### Assigned task
Retype the data that follows with no alterations, please.

(Stored items)
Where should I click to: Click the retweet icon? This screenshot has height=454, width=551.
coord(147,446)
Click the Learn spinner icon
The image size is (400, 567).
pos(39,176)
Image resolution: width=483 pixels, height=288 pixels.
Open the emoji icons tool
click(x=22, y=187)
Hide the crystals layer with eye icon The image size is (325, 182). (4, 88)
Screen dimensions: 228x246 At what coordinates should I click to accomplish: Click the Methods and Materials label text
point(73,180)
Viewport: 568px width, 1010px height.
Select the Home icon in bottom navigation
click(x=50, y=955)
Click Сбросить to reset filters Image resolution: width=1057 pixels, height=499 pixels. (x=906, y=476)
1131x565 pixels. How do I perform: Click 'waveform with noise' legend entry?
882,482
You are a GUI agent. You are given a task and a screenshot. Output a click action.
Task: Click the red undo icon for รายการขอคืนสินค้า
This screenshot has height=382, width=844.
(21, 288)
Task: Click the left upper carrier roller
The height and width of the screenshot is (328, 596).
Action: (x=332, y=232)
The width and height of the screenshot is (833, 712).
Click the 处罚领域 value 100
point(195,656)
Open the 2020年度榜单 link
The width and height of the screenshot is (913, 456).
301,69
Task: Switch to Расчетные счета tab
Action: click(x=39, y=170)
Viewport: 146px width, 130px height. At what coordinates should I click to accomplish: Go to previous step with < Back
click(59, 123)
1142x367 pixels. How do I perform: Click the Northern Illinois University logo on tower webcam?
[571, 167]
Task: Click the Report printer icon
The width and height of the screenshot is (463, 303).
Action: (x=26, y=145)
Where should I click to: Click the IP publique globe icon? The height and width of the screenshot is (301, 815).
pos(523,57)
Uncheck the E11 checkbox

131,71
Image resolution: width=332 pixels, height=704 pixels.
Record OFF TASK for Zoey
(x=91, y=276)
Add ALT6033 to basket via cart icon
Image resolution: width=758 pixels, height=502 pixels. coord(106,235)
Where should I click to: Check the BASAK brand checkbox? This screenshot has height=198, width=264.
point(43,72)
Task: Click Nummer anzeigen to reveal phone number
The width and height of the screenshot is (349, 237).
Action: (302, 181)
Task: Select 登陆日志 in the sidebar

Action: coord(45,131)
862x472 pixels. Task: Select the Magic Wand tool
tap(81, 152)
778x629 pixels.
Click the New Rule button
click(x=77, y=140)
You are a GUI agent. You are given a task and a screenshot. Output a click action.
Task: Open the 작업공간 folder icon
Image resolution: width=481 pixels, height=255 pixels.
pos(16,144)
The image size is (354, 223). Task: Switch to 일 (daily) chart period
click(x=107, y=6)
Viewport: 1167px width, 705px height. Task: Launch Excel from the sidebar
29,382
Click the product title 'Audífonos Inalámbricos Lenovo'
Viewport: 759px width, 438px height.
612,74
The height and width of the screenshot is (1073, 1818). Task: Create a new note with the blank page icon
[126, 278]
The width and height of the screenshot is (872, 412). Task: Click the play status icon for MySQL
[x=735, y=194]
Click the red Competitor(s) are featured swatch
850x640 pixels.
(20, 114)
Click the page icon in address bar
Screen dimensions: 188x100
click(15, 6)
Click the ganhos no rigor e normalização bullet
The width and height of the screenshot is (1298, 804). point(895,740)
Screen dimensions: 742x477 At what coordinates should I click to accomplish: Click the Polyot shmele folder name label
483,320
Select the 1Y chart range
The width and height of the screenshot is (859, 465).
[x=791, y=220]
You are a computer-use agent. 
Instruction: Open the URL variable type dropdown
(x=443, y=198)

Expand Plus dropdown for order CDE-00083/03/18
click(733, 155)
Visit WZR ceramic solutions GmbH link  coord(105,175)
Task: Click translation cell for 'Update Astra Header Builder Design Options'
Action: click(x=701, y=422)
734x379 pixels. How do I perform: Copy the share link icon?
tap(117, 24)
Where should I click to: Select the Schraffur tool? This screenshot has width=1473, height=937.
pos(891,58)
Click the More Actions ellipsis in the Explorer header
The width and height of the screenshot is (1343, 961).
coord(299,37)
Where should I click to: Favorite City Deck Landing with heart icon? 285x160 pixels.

### Exercise solution
Where should I click to: Click the retweet icon? This screenshot has height=454, width=551.
coord(147,446)
Click the Learn spinner icon
The image size is (400, 567).
pos(39,176)
Image resolution: width=483 pixels, height=288 pixels.
Open the emoji icons tool
click(x=22, y=187)
Hide the crystals layer with eye icon The image size is (325, 182). (4, 88)
Screen dimensions: 228x246 At what coordinates should I click to accomplish: Click the Methods and Materials label text
point(73,180)
Viewport: 568px width, 1010px height.
Select the Home icon in bottom navigation
click(x=50, y=955)
Click Сбросить to reset filters Image resolution: width=1057 pixels, height=499 pixels. (x=906, y=476)
1131x565 pixels. How do I perform: Click 'waveform with noise' legend entry?
882,482
You are a GUI agent. You are given a task and a screenshot. Output a click action.
Task: Click the red undo icon for รายการขอคืนสินค้า
This screenshot has height=382, width=844.
(21, 288)
Task: Click the left upper carrier roller
The height and width of the screenshot is (328, 596).
Action: (x=332, y=232)
The width and height of the screenshot is (833, 712).
Click the 处罚领域 value 100
point(195,656)
Open the 2020年度榜单 link
The width and height of the screenshot is (913, 456).
301,69
Task: Switch to Расчетные счета tab
Action: click(x=39, y=170)
Viewport: 146px width, 130px height. At what coordinates should I click to accomplish: Go to previous step with < Back
click(59, 123)
1142x367 pixels. How do I perform: Click the Northern Illinois University logo on tower webcam?
[571, 167]
Task: Click the Report printer icon
The width and height of the screenshot is (463, 303).
Action: (x=26, y=145)
Where should I click to: Click the IP publique globe icon? The height and width of the screenshot is (301, 815).
pos(523,57)
Uncheck the E11 checkbox

131,71
Image resolution: width=332 pixels, height=704 pixels.
Record OFF TASK for Zoey
(x=91, y=276)
Add ALT6033 to basket via cart icon
Image resolution: width=758 pixels, height=502 pixels. coord(106,235)
Where should I click to: Check the BASAK brand checkbox? This screenshot has height=198, width=264.
point(43,72)
Task: Click Nummer anzeigen to reveal phone number
The width and height of the screenshot is (349, 237).
Action: (302, 181)
Task: Select 登陆日志 in the sidebar

Action: coord(45,131)
862x472 pixels. Task: Select the Magic Wand tool
tap(81, 152)
778x629 pixels.
Click the New Rule button
click(x=77, y=140)
You are a GUI agent. You are given a task and a screenshot. Output a click action.
Task: Open the 작업공간 folder icon
Image resolution: width=481 pixels, height=255 pixels.
pos(16,144)
The image size is (354, 223). Task: Switch to 일 (daily) chart period
click(x=107, y=6)
Viewport: 1167px width, 705px height. Task: Launch Excel from the sidebar
29,382
Click the product title 'Audífonos Inalámbricos Lenovo'
Viewport: 759px width, 438px height.
612,74
The height and width of the screenshot is (1073, 1818). Task: Create a new note with the blank page icon
[126, 278]
The width and height of the screenshot is (872, 412). Task: Click the play status icon for MySQL
[x=735, y=194]
Click the red Competitor(s) are featured swatch
850x640 pixels.
(20, 114)
Click the page icon in address bar
Screen dimensions: 188x100
click(15, 6)
Click the ganhos no rigor e normalização bullet
The width and height of the screenshot is (1298, 804). point(895,740)
Screen dimensions: 742x477 At what coordinates should I click to accomplish: Click the Polyot shmele folder name label
483,320
Select the 1Y chart range
The width and height of the screenshot is (859, 465).
[x=791, y=220]
You are a computer-use agent. 
Instruction: Open the URL variable type dropdown
(x=443, y=198)

Expand Plus dropdown for order CDE-00083/03/18
click(733, 155)
Visit WZR ceramic solutions GmbH link  coord(105,175)
Task: Click translation cell for 'Update Astra Header Builder Design Options'
Action: click(x=701, y=422)
734x379 pixels. How do I perform: Copy the share link icon?
tap(117, 24)
Where should I click to: Select the Schraffur tool? This screenshot has width=1473, height=937.
pos(891,58)
Click the More Actions ellipsis in the Explorer header
The width and height of the screenshot is (1343, 961).
coord(299,37)
Where should I click to: Favorite City Deck Landing with heart icon? 285x160 pixels.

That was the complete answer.